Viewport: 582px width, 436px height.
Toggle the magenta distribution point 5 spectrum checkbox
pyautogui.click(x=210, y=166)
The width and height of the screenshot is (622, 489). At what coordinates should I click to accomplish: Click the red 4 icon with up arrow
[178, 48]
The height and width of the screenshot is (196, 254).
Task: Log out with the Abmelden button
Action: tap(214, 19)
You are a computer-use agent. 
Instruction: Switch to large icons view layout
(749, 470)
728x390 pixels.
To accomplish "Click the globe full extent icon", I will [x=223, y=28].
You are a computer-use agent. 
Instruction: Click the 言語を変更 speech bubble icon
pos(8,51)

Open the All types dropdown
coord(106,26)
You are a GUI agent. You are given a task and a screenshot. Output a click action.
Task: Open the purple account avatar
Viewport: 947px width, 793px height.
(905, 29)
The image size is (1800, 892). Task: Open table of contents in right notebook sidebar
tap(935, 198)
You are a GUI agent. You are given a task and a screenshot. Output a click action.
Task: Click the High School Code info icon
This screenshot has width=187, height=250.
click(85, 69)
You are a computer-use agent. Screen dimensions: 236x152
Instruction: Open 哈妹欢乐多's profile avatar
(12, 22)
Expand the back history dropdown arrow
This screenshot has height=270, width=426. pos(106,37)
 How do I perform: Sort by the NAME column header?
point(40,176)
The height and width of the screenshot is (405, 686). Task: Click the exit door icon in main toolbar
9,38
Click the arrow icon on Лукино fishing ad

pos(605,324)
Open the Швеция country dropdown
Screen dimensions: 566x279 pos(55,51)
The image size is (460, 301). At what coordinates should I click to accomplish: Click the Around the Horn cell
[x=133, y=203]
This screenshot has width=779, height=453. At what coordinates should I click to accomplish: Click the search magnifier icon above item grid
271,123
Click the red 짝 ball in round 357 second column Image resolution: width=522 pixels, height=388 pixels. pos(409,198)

**What the exercise asks**:
Go through the data and copy every line that includes "pixels".

**Result**:
728x390 pixels.
Click the red 짝 ball in round 357 second column Image resolution: width=522 pixels, height=388 pixels. pos(409,198)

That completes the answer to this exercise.